═══ Task input ═══

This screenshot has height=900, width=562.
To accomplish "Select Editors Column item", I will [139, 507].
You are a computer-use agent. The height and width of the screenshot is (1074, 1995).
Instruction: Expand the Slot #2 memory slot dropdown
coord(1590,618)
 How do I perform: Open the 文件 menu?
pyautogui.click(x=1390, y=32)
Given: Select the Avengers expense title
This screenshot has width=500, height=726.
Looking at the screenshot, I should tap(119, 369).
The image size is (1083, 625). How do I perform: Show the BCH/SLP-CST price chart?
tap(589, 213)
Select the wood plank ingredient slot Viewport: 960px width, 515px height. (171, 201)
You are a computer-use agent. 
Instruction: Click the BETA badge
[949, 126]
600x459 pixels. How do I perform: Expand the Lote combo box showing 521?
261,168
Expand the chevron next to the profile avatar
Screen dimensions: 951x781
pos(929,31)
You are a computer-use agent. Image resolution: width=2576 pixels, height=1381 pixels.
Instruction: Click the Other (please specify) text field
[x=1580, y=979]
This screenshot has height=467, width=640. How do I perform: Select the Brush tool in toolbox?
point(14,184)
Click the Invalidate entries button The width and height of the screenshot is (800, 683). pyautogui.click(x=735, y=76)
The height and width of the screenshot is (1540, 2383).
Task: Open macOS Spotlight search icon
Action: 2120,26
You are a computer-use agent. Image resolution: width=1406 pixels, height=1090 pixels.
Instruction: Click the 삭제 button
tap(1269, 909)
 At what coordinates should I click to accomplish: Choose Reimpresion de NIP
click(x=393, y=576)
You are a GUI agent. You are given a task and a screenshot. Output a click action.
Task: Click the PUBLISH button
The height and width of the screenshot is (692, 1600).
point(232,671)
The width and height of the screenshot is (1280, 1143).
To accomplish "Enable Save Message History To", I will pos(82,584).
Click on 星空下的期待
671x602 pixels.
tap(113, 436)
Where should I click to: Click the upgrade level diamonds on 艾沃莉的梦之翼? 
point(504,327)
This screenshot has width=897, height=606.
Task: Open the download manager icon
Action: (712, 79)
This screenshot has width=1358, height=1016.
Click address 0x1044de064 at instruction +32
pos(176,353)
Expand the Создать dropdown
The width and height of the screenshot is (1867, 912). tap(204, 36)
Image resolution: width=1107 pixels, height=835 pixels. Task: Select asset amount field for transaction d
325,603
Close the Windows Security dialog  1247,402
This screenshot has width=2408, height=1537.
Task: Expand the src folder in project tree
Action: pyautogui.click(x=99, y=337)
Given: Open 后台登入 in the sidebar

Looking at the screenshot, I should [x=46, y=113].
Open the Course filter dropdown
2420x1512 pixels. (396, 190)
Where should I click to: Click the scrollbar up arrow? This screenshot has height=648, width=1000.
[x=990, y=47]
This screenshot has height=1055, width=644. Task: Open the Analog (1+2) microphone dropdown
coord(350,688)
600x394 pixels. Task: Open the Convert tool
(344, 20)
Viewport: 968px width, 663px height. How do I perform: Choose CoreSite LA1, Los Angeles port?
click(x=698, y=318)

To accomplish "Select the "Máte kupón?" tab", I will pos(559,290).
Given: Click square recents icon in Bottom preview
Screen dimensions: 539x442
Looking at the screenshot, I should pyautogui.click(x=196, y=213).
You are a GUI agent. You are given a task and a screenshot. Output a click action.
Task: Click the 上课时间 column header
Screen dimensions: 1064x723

═══

* Stated problem *
Reproduce all of the records above, changing each occurrence of "computer-use agent" to "screen-control agent" and leaving everything else unchanged.

* Answer to this problem *
This screenshot has height=900, width=562.
To accomplish "Select Editors Column item", I will [139, 507].
You are a screen-control agent. The height and width of the screenshot is (1074, 1995).
Instruction: Expand the Slot #2 memory slot dropdown
coord(1590,618)
 How do I perform: Open the 文件 menu?
pyautogui.click(x=1390, y=32)
Given: Select the Avengers expense title
This screenshot has width=500, height=726.
Looking at the screenshot, I should tap(119, 369).
The image size is (1083, 625). How do I perform: Show the BCH/SLP-CST price chart?
tap(589, 213)
Select the wood plank ingredient slot Viewport: 960px width, 515px height. (171, 201)
You are a screen-control agent. 
Instruction: Click the BETA badge
[949, 126]
600x459 pixels. How do I perform: Expand the Lote combo box showing 521?
261,168
Expand the chevron next to the profile avatar
Screen dimensions: 951x781
pos(929,31)
You are a screen-control agent. Image resolution: width=2576 pixels, height=1381 pixels.
Instruction: Click the Other (please specify) text field
[x=1580, y=979]
This screenshot has height=467, width=640. How do I perform: Select the Brush tool in toolbox?
point(14,184)
Click the Invalidate entries button The width and height of the screenshot is (800, 683). pyautogui.click(x=735, y=76)
The height and width of the screenshot is (1540, 2383).
Task: Open macOS Spotlight search icon
Action: 2120,26
You are a screen-control agent. Image resolution: width=1406 pixels, height=1090 pixels.
Instruction: Click the 삭제 button
tap(1269, 909)
 At what coordinates should I click to accomplish: Choose Reimpresion de NIP
click(x=393, y=576)
You are a GUI agent. You are given a task and a screenshot. Output a click action.
Task: Click the PUBLISH button
The height and width of the screenshot is (692, 1600).
point(232,671)
The width and height of the screenshot is (1280, 1143).
To accomplish "Enable Save Message History To", I will pos(82,584).
Click on 星空下的期待
671x602 pixels.
tap(113, 436)
Where should I click to: Click the upgrade level diamonds on 艾沃莉的梦之翼? 
point(504,327)
This screenshot has width=897, height=606.
Task: Open the download manager icon
Action: (712, 79)
This screenshot has width=1358, height=1016.
Click address 0x1044de064 at instruction +32
pos(176,353)
Expand the Создать dropdown
The width and height of the screenshot is (1867, 912). tap(204, 36)
Image resolution: width=1107 pixels, height=835 pixels. Task: Select asset amount field for transaction d
325,603
Close the Windows Security dialog  1247,402
This screenshot has width=2408, height=1537.
Task: Expand the src folder in project tree
Action: pyautogui.click(x=99, y=337)
Given: Open 后台登入 in the sidebar

Looking at the screenshot, I should [x=46, y=113].
Open the Course filter dropdown
2420x1512 pixels. (396, 190)
Where should I click to: Click the scrollbar up arrow? This screenshot has height=648, width=1000.
[x=990, y=47]
This screenshot has height=1055, width=644. Task: Open the Analog (1+2) microphone dropdown
coord(350,688)
600x394 pixels. Task: Open the Convert tool
(344, 20)
Viewport: 968px width, 663px height. How do I perform: Choose CoreSite LA1, Los Angeles port?
click(x=698, y=318)

To accomplish "Select the "Máte kupón?" tab", I will pos(559,290).
Given: Click square recents icon in Bottom preview
Screen dimensions: 539x442
Looking at the screenshot, I should pyautogui.click(x=196, y=213).
You are a GUI agent. You are given a task and a screenshot. Output a click action.
Task: Click the 上课时间 column header
Screen dimensions: 1064x723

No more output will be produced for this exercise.